◆ Directions
All that belongs in the answer is the lines from the one containing "Task: Select the Alamos Malbec wine name" to the end of the listing below, copied exactly, pictures excluded.

____

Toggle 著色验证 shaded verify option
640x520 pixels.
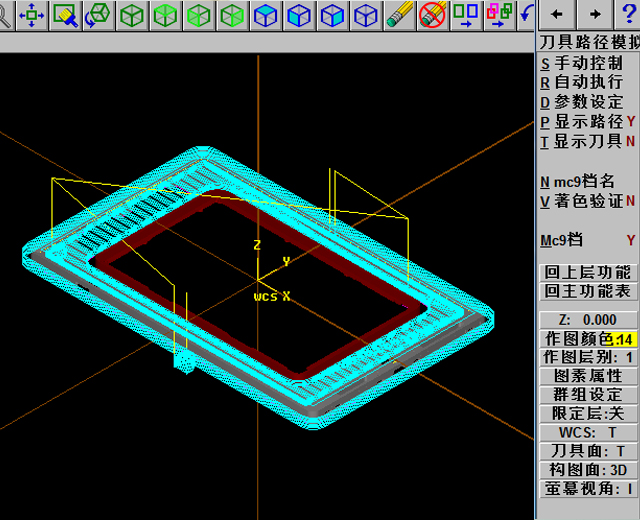(x=588, y=201)
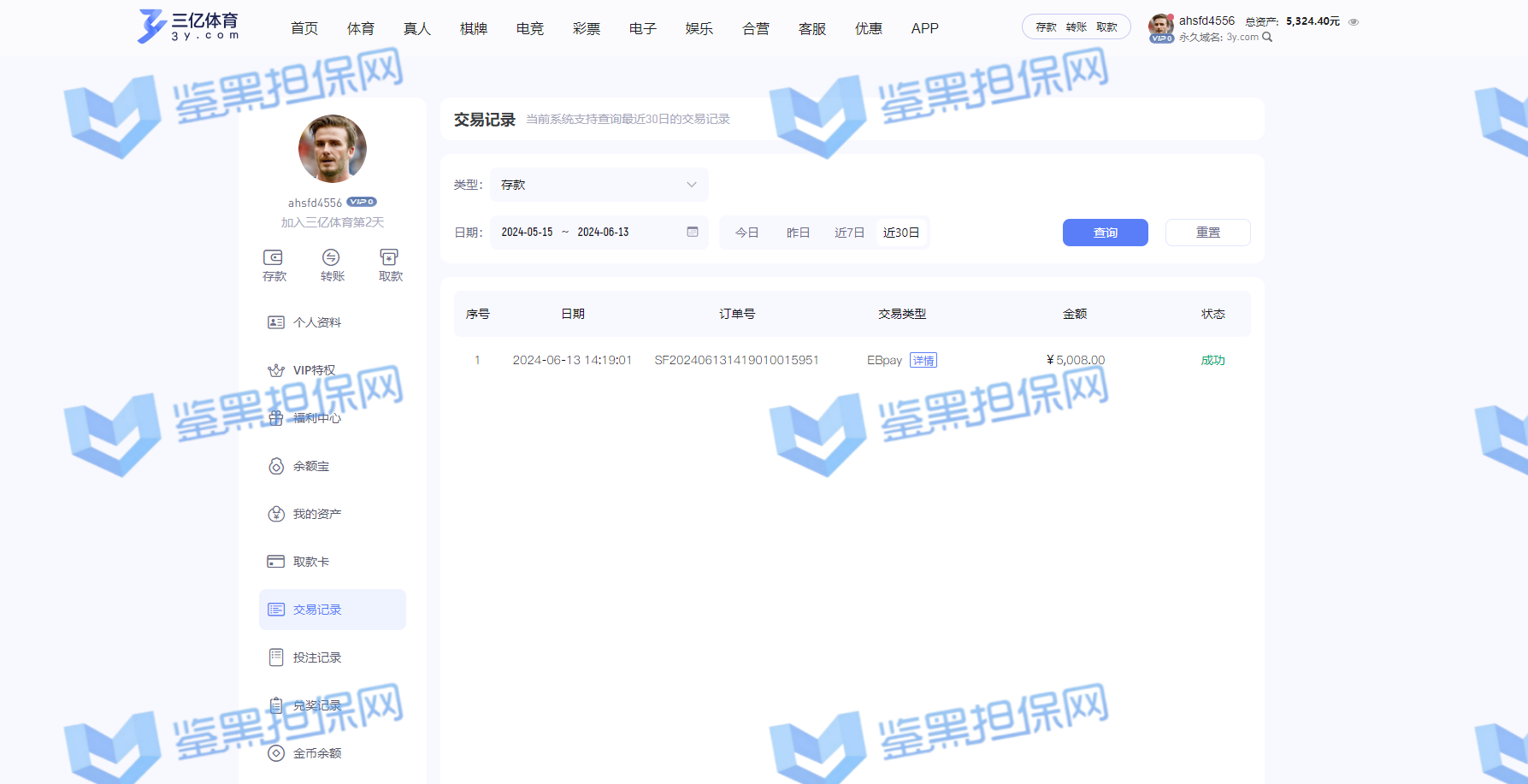Click 详情 link beside EBpay
This screenshot has width=1528, height=784.
tap(923, 361)
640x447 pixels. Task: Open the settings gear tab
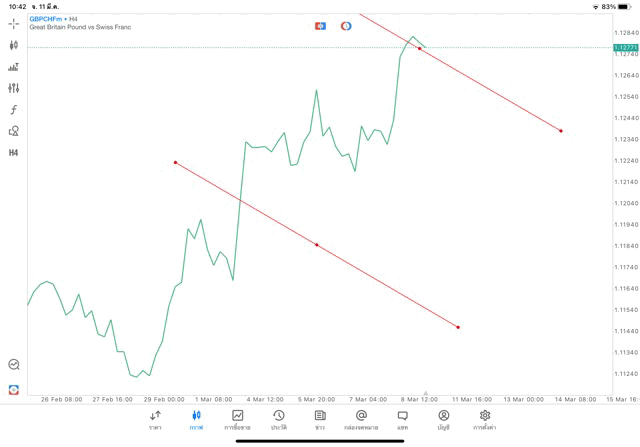pos(485,419)
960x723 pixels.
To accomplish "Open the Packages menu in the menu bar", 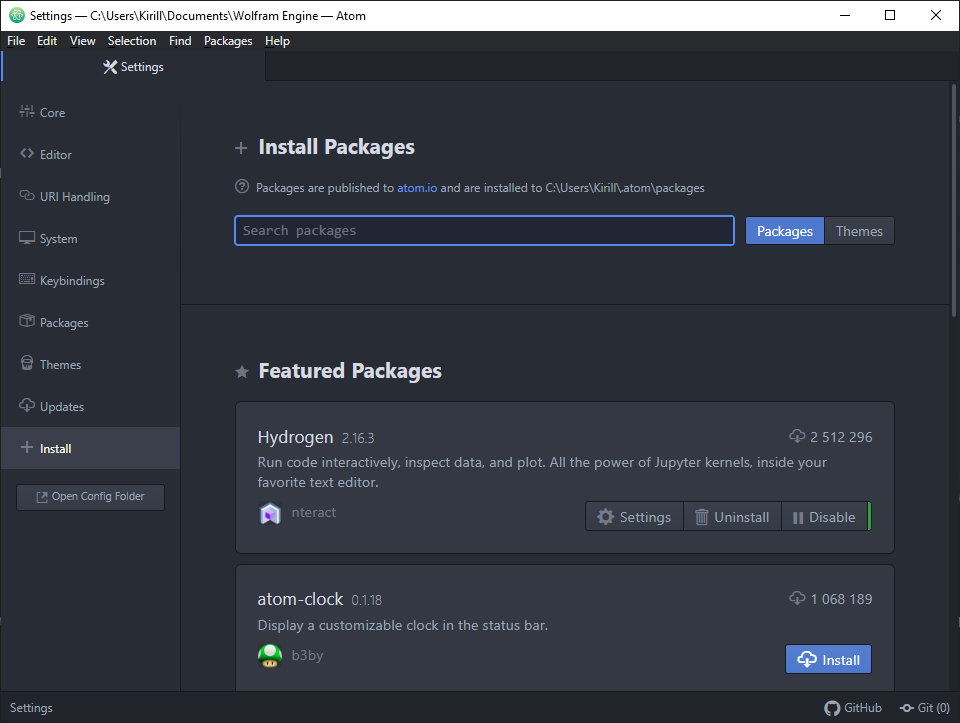I will pos(228,41).
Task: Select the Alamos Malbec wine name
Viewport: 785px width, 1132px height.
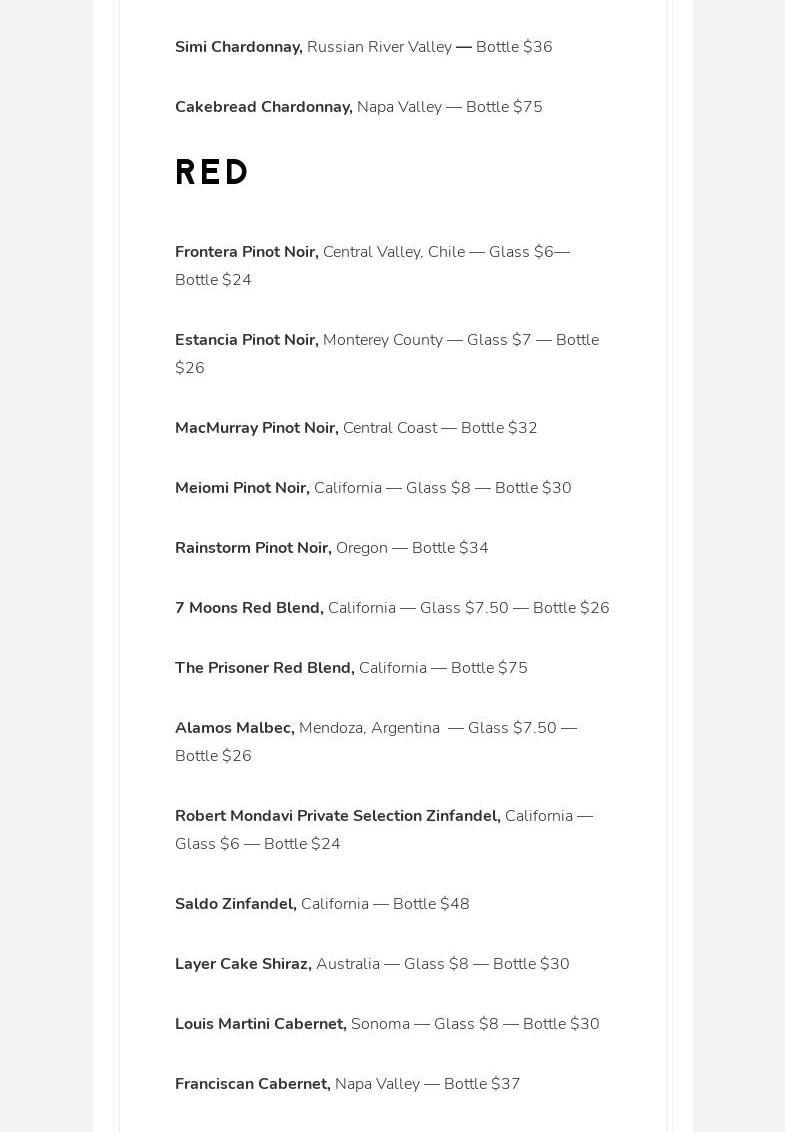Action: (234, 728)
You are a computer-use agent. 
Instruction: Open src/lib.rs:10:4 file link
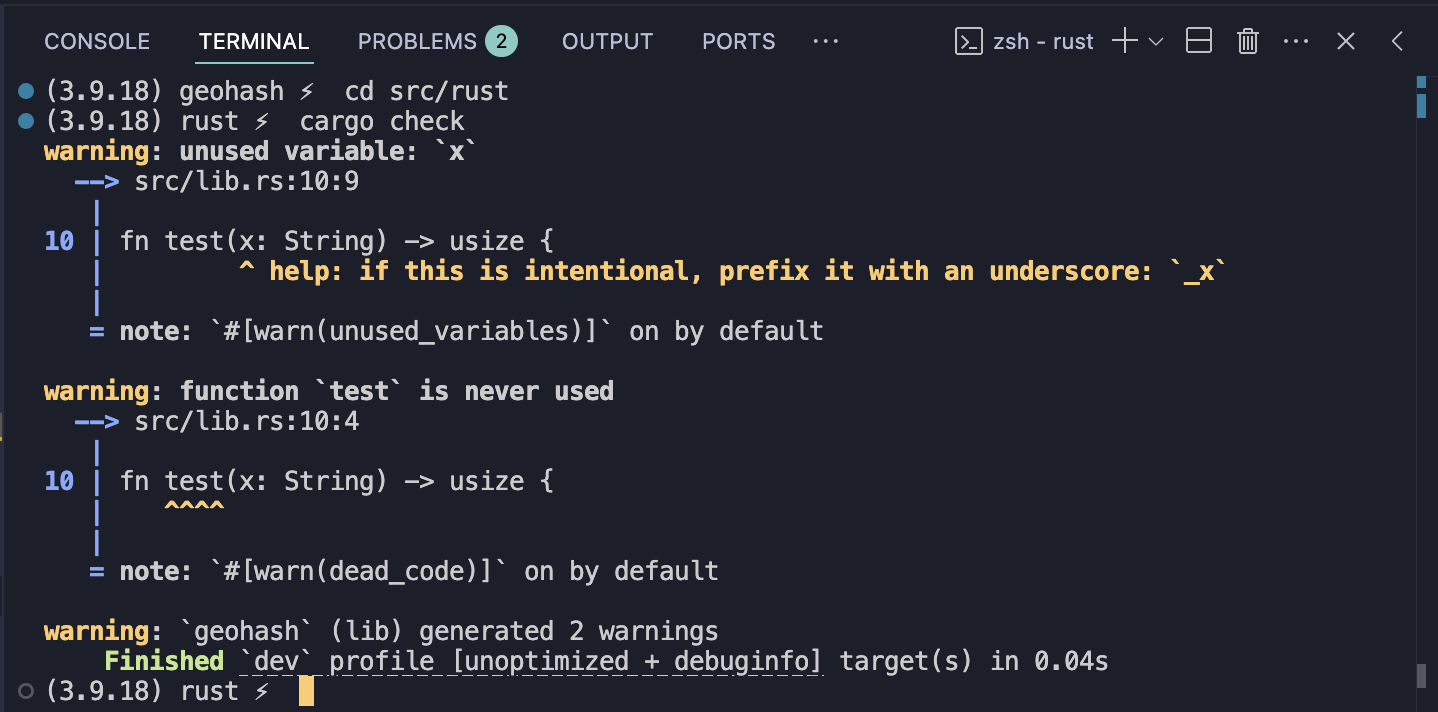tap(247, 422)
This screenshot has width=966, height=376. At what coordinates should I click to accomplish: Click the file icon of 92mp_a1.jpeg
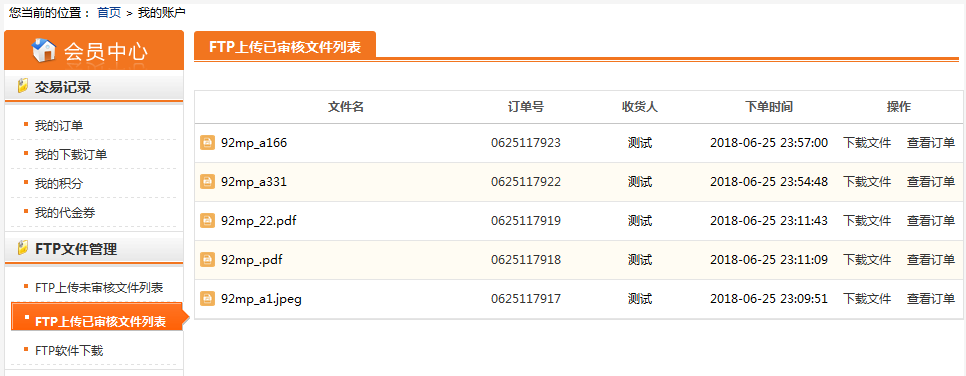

____

◆ Result for this task
Task: Select the Alamos Malbec wine name
Viewport: 785px width, 1132px height.
Action: (234, 728)
You are a computer-use agent. 
Instruction: Open src/lib.rs:10:4 file link
tap(247, 422)
This screenshot has width=966, height=376. At what coordinates should I click to accomplish: Click the file icon of 92mp_a1.jpeg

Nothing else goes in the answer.